Faut-il utiliser noindex, follow ou noindex, nofollow ?

Dans la grande majorité des cas, noindex, follow. La variante nofollow demande en plus au robot d’ignorer les liens de la page, ce qui coupe la circulation vers le reste du site sans bénéfice réel. Réservez nofollow aux pages qui pointent massivement vers des destinations que vous ne contrôlez pas.

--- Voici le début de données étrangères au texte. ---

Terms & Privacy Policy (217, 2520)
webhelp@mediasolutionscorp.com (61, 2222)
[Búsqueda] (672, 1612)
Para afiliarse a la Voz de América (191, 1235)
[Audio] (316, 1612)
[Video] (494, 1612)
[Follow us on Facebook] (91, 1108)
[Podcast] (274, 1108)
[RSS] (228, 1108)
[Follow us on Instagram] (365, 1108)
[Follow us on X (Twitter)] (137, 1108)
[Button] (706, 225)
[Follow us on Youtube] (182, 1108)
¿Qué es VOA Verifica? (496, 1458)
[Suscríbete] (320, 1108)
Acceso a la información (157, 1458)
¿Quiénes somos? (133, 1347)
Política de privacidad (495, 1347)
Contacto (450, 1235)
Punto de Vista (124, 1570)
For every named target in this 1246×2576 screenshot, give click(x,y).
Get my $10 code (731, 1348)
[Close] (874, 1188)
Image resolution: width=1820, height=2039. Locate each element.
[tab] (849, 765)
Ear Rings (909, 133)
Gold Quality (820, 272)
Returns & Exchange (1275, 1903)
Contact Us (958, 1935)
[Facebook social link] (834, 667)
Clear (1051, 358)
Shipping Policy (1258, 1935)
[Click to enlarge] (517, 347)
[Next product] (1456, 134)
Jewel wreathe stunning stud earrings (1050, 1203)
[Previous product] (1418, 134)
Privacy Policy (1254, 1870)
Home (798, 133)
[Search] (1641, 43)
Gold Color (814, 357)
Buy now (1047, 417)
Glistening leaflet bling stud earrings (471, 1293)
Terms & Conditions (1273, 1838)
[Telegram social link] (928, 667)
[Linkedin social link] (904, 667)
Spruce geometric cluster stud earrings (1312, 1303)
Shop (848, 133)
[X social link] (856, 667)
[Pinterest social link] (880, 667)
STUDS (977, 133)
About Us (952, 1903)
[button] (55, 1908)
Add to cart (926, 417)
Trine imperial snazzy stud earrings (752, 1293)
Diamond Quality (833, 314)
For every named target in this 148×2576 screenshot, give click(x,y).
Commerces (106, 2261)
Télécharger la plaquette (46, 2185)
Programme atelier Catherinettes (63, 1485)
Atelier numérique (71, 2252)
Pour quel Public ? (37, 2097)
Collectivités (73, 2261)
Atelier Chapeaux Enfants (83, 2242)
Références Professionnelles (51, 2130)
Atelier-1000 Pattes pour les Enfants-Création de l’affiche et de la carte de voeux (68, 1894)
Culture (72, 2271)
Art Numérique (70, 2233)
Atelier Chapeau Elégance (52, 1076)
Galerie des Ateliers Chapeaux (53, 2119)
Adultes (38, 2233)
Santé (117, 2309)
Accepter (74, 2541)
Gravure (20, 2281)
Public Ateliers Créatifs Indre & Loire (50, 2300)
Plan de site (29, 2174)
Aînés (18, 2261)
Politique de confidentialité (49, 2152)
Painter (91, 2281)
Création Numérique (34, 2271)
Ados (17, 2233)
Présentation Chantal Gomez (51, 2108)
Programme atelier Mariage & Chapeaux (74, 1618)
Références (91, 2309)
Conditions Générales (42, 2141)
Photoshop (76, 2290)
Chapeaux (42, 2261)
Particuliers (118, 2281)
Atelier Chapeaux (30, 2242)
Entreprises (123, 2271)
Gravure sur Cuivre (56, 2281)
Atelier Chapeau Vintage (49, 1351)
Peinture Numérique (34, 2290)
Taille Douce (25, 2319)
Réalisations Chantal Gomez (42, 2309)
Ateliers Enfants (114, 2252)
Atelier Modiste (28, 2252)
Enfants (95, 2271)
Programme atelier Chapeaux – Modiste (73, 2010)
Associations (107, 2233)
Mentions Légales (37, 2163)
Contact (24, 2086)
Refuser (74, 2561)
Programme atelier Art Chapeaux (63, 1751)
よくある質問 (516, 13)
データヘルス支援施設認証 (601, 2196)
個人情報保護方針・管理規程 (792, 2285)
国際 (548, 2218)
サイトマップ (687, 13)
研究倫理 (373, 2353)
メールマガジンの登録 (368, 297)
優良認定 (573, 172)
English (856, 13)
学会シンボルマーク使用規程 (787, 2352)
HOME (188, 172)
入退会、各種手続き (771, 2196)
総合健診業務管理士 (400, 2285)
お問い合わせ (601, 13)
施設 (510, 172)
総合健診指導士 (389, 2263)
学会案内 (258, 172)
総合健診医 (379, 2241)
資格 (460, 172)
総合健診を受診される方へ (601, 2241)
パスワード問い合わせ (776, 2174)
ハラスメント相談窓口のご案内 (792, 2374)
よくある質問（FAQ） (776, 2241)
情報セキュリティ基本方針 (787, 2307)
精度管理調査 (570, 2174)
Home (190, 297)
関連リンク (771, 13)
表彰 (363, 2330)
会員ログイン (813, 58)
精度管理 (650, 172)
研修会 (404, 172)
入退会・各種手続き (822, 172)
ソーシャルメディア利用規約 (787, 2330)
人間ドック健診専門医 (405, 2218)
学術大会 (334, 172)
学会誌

Comment désindexer un PDF ou un fichier téléchargeable ?

Un fichier non HTML ne peut pas porter de balise meta : il faut passer par l’en-tête HTTP X-Robots-Tag, configuré au niveau du serveur ou de l’hébergeur pour le chemin concerné. La vérification se fait en lisant les en-têtes de la réponse, par exemple avec curl. Si le fichier doit rester privé, une directive d’indexation ne suffit pas — il faut restreindre l’accès.